Excluded from the study were patients with other acute or chronic pulmonary diseases documented in the medical history; patients hospitalized for asthma within 4 mo prior to enrollment; patients with history of serious diseases such as cardiac arrhythmias, unstable diabetes, neoplasms, psychiatric illnesses); patients with hepatic insufficiency, renal, or gastrointestinal diseases; patients with upper respiratory infections in the last 3 wk; patients that had received oral, iv, or im corticosteroids within 4 mo before enrolment; and patients who had received long-acting ß₂ agonists (LABA), alone or in combination with corticosteroids. This research protocol was approved by the institutional Ethics Commission and was conducted according to the norms of Good Clinical Practice endorsed by the European Community.

Study design.  This 16-wk single-blind randomized study was conducted in a group of 40 asthmatic patients. After a 4-wk run-in period, during which all the patients continued to use BUD (400 µg bid), the patients were randomly assigned to 2 groups. Group A (20 patients) was treated with inhaled BUD (400 µg twice daily) and oral MON (10 mg/day); group B (20 patients) was treated only with inhaled BUD (400 µg bid). In both groups the dose of BUD was halved at regular intervals of 4, 8, and 12 wk. During the enrollment visit (V1), all patients underwent a complete clinical examination, respiratory function tests, and a reversibility test with salbutamol. Written informed consent was obtained from patients who participated in the study, including the respiratory function tests.

Clinical diary.  A clinical diary was given to each patient for daily recording of the number of SABA inhalations, the use of asthma drugs other than prescribed in the study (including oral corticosteroids), and the presence of symptoms.

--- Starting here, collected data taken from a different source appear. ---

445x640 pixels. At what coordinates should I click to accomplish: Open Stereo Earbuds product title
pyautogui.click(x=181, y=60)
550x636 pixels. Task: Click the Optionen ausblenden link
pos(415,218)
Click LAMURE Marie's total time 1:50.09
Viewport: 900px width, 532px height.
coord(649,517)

Peak flow meter.  The patients were each given a peak flow meter for measurement of PEF at home. They were instructed to measure the PEF at least twice each day (morning and evening) and to record the values. The physicians responsible for the study instructed their respective patients to call him/her within 12 hr after experiencing any worsening of the asthma, if the use of SABA exceeded 6 inhalations/day for 2 consecutive days, or if the PEF dropped below the 60% of the personal maximum value established for each patient, so that the physicians could arrange for additional drugs, admission to the hospital, or a visit to the emergency room

Programmed visits.  Follow-up visits were scheduled at intervals of 4 wk (V2, V3, V4, V5). Each visit included examination of the clinical diary and the peak flow measurements, evaluation of treatment compliance, relief of possible drugs side effects, annotations of treatments and concomitant diseases, general objective examination, and spirometry. Following review of these data, the physician reduced the BUD dose in both treatment groups. The dose of BUD was halved according to the following scheme: BUD 800 µg/day in the period between V2 and V3, BUD 400 µg/day between V3 and V4, and BUD 200 µg/day between V4 and V5 (final visit).

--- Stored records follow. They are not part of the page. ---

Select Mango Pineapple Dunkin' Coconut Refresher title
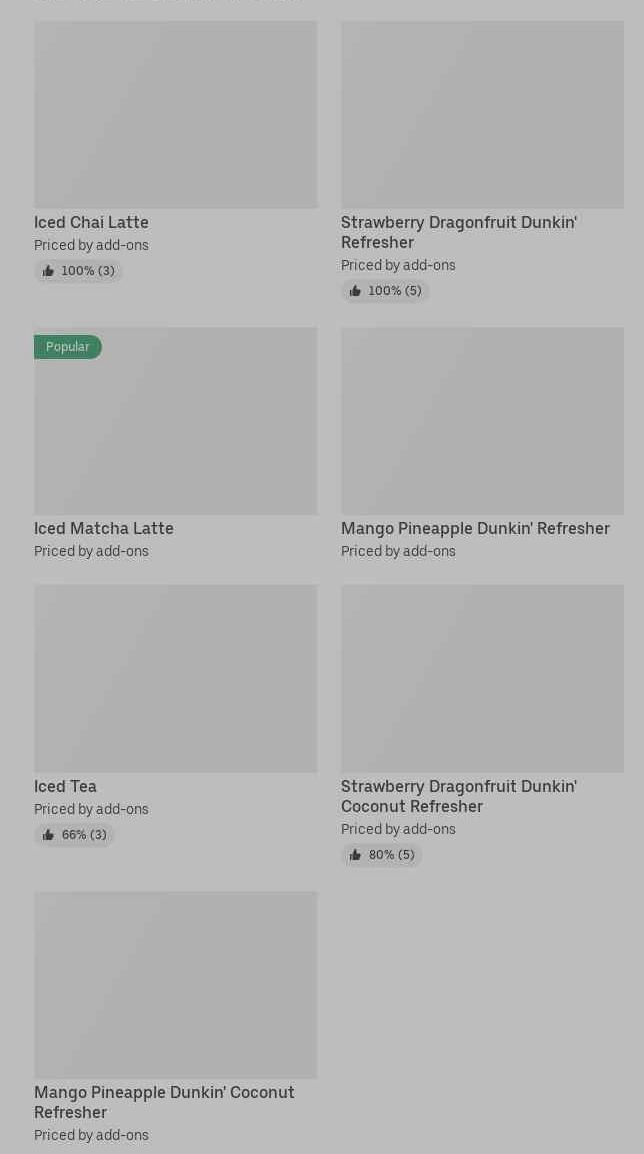The height and width of the screenshot is (1154, 644). click(x=164, y=1102)
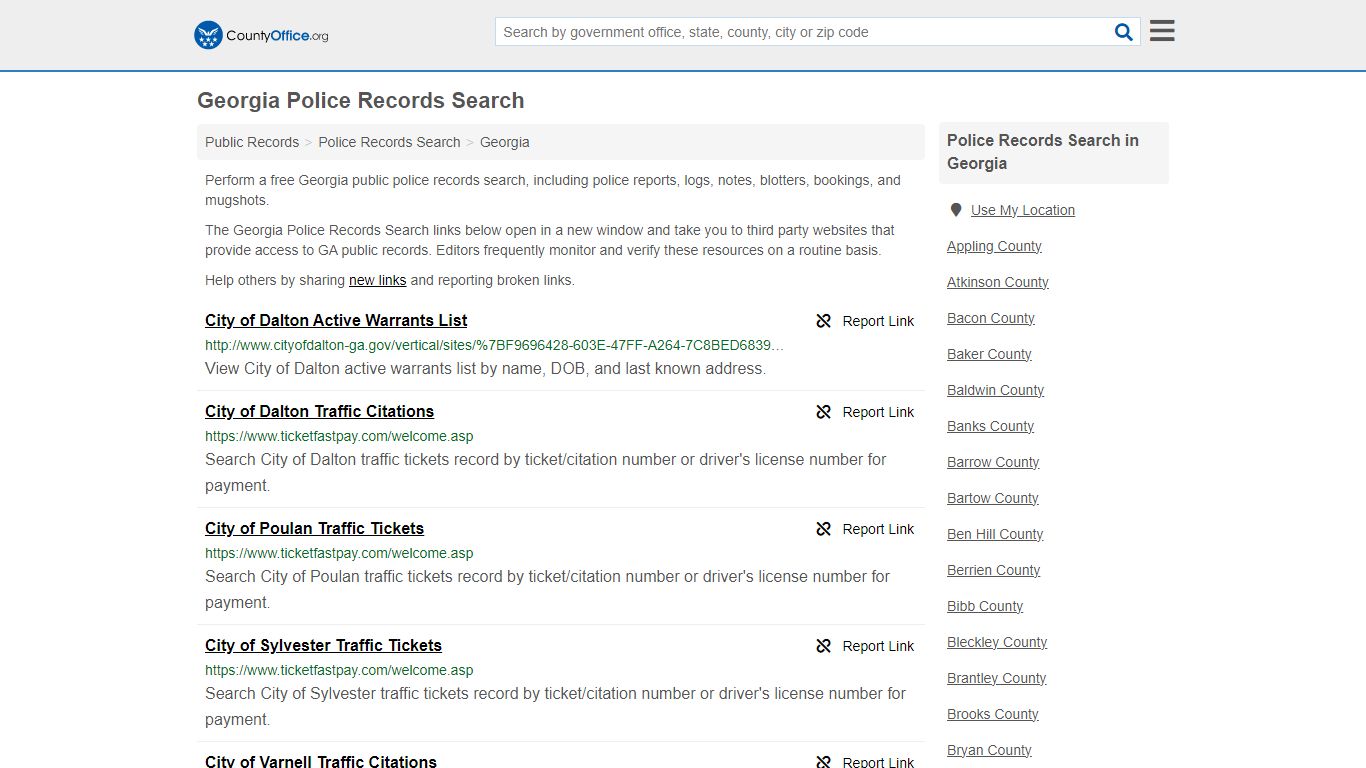Focus the government office search field
The height and width of the screenshot is (768, 1366).
click(x=803, y=32)
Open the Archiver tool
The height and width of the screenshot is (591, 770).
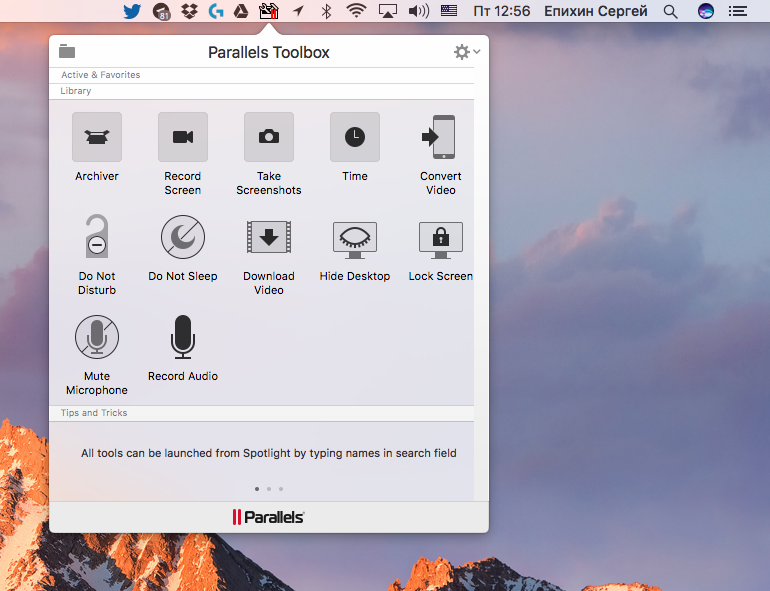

Patient exclusions.  Excluded from the study were patients with an incomplete diary; patients who had interrupted drug use for more than 5 consecutive days; patients who, according to the physician judgment, had failed to reduce the dose of the inhaled steroid; or patients who had shown worsening of the asthma and had begun systemic therapy with corticosteroids.

Drug tolerability.  Drug tolerability profiles were evaluated by surveying the adverse events recorded in the clinical diary. Evaluation of adherence to the therapy was evaluated during each visit by checking the pill blisters and the returned empty inhalation devices.

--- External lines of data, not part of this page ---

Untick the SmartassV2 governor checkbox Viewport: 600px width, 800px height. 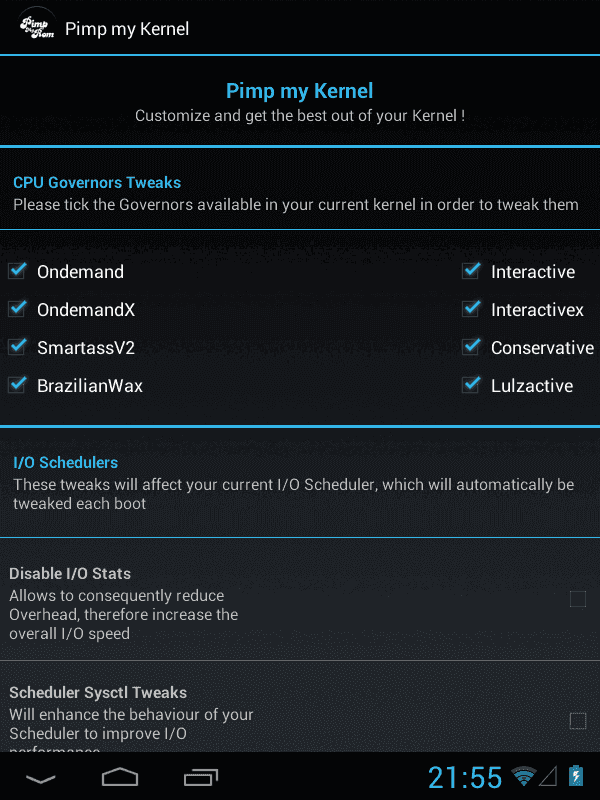[18, 346]
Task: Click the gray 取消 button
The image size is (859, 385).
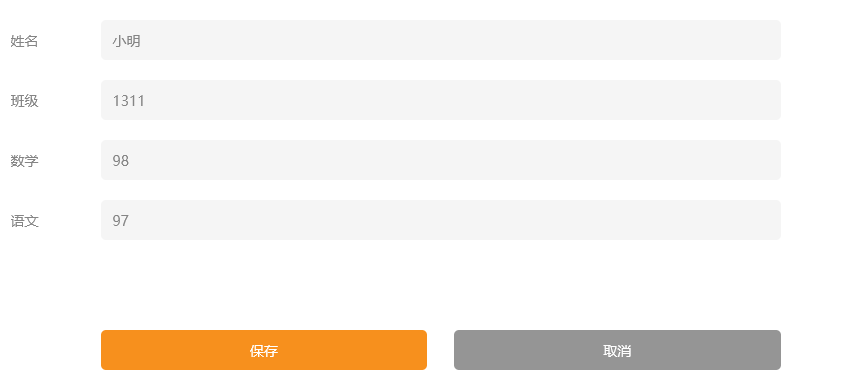Action: (x=617, y=350)
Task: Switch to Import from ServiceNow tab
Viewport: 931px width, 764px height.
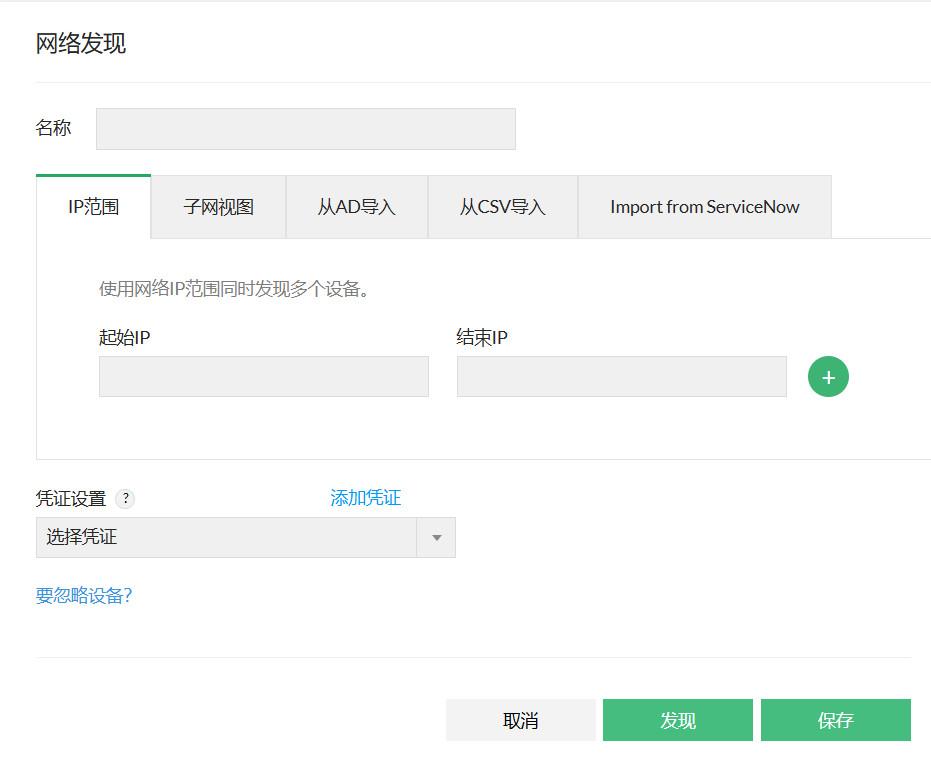Action: [704, 207]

Pulmonary function tests.  Patients performed at least 3 forced vital capacity (FVC) manoeuvres according to the American Thoracic Society Standards [19]; the basal FEV1 and PEF values were the best among at least 3 significant tests. The bronchial reversibility test was performed (V1) by repeating the spirometric measurements 15 min after inhalation of 200 µg of salbutamol.

Statistical analyses.  Statistical analyses were performed by the SPSS program, version 10.05 (SPSS, Inc., Chicago, IL, USA). Data were expressed as mean ± SD. The Student t-test was used for paired data. The frequency of asthmatic exacerbations and the use of SABA in the 2 groups were analyzed by the Chi-square test. Values of p <0.05 were considered statistically significant.

Primary end points were the mean values of FEV1 and PEF (expressed as % of the predicted value) measured during the visits (V1 to V5). Secondary end-points were the frequency of asthmatic exacerbations, the use of SABA, and the results of drug tolerability profiles.

	Results

Top Abstract Introduction Patients and Methods Results Discussion References

 
Baseline characteristics of the study population are shown in Table 1. Only 40 of 45 enrolled patients finished the study, of whom 20 were treated with BUD and MON (group A) and 20 treated only with BUD (group B). Five patients were excluded from the study: 2 patients (1 for each group) failed to show up for the first visit (V2) and were therefore excluded from follow-up. In 2 patients (1 from each group), it was not feasible to reduce the dose of BUD according to the prefixed scheme, owing to worsening of symptoms. One patient (group B) was excluded because of use of systemic corticosteroids for an asthmatic exacerbation.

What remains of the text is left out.